Provisions designed to keep high-skilled hiring from hurting U.S. tech workers include “H-1B dependent employers” paying significantly higher wages and fees than normal users of the program and prohibiting companies whose U.S. workforce largely consists of foreign guest workers from obtaining additional H-1B and L visas. In 2014, companies will be banned from bringing in any additional workers if more than 75% of their workers are H-1B or L-1 employees.
New Visa on the Block
The bill creates a new visa for lower-skilled workers in the service sector, construction and agriculture. The program begins April 1, 2015 and would be initially capped at 20,000 and would rise to 75,000 by 2019.
The spouse and minor children of the W visa holder will be allowed to accompany or follow to join and will be given work authorization for the same period of admission as the principle visa holder.
Immigrants would apply at the U.S. embassies and consulates in their home countries and the visa would be valid for 3 years. If visa holders are unemployed for 60 days or more, they would be required to leave the United States. The workers must be paid the prevailing wage and cannot be employed in areas where unemployment is above 8.5%. Employers cannot fire American workers 90 days before or after the hiring of guest workers.
Agriculture Program Revised
A new agricultural guest worker visa program would also be established. A portable, at-will employment based visa (W-3 visa) and a contract based visa (W-2 visa) would replace the current H-2A program.
As many as 337,000 new three-year visas would be available for farm workers. After five years, an annual visa limit based on market conditions would be set.

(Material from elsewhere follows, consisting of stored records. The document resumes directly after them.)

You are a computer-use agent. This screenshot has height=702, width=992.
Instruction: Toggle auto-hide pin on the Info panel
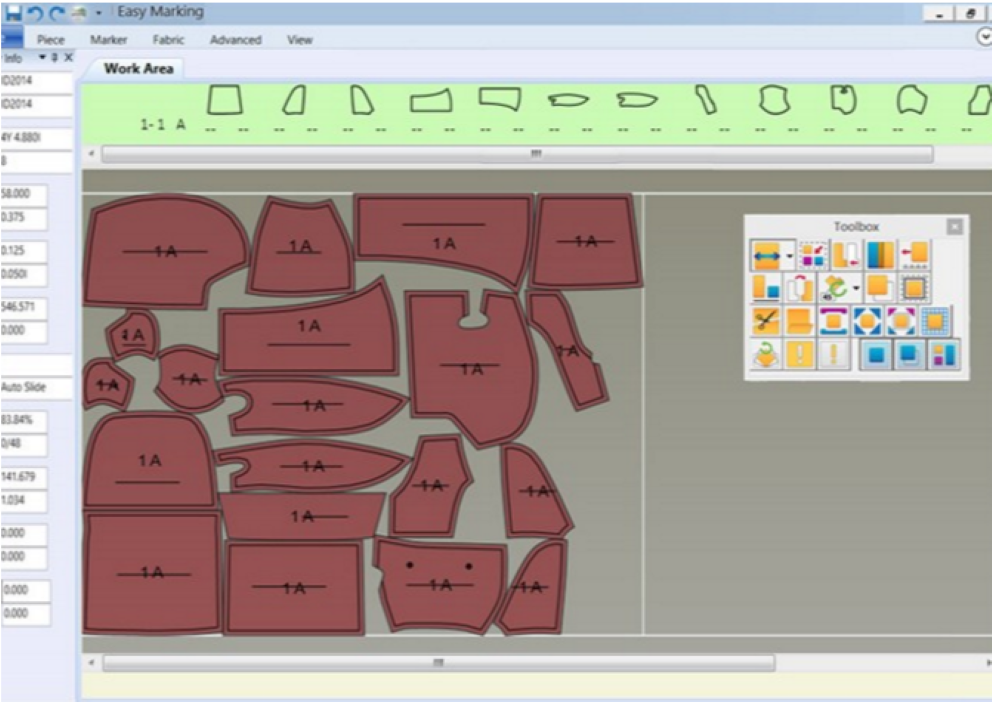pos(55,56)
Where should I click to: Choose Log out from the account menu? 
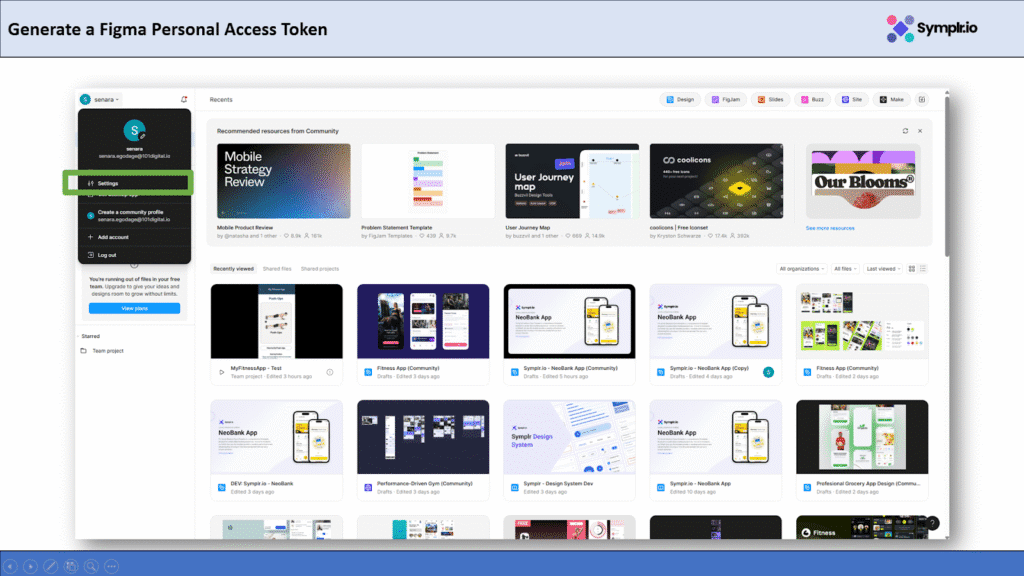tap(106, 255)
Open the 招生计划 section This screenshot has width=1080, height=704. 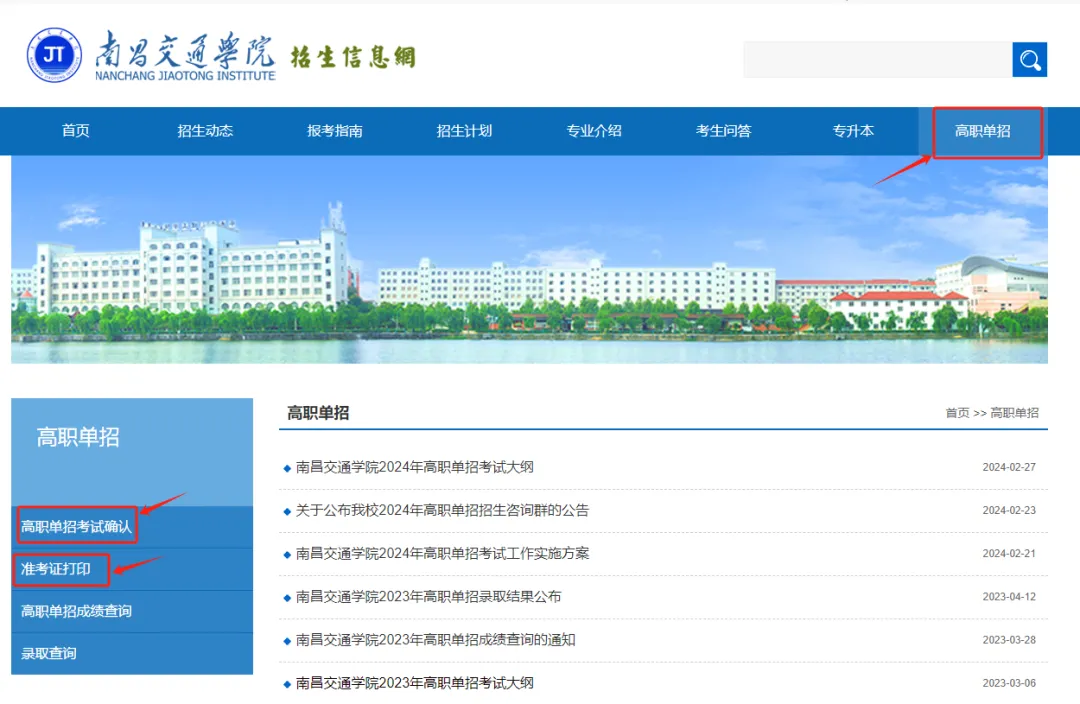click(464, 131)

The bill would allow current undocumented farm workers to obtain expedited legal status. Undocumented farm workers who “have made a substantial prior commitment to agricultural work in the U.S.,” show that they have paid all taxes, have not been convicted of any serious crime, and pay a $400 fine would be eligible to adjust to legal permanent resident status.
Spouses and minor children would receive derivative status.
Hearings have been scheduled before the Senate Judiciary Committee to review the bill and a committee vote is expected in May. The bill would then go on to the full Senate.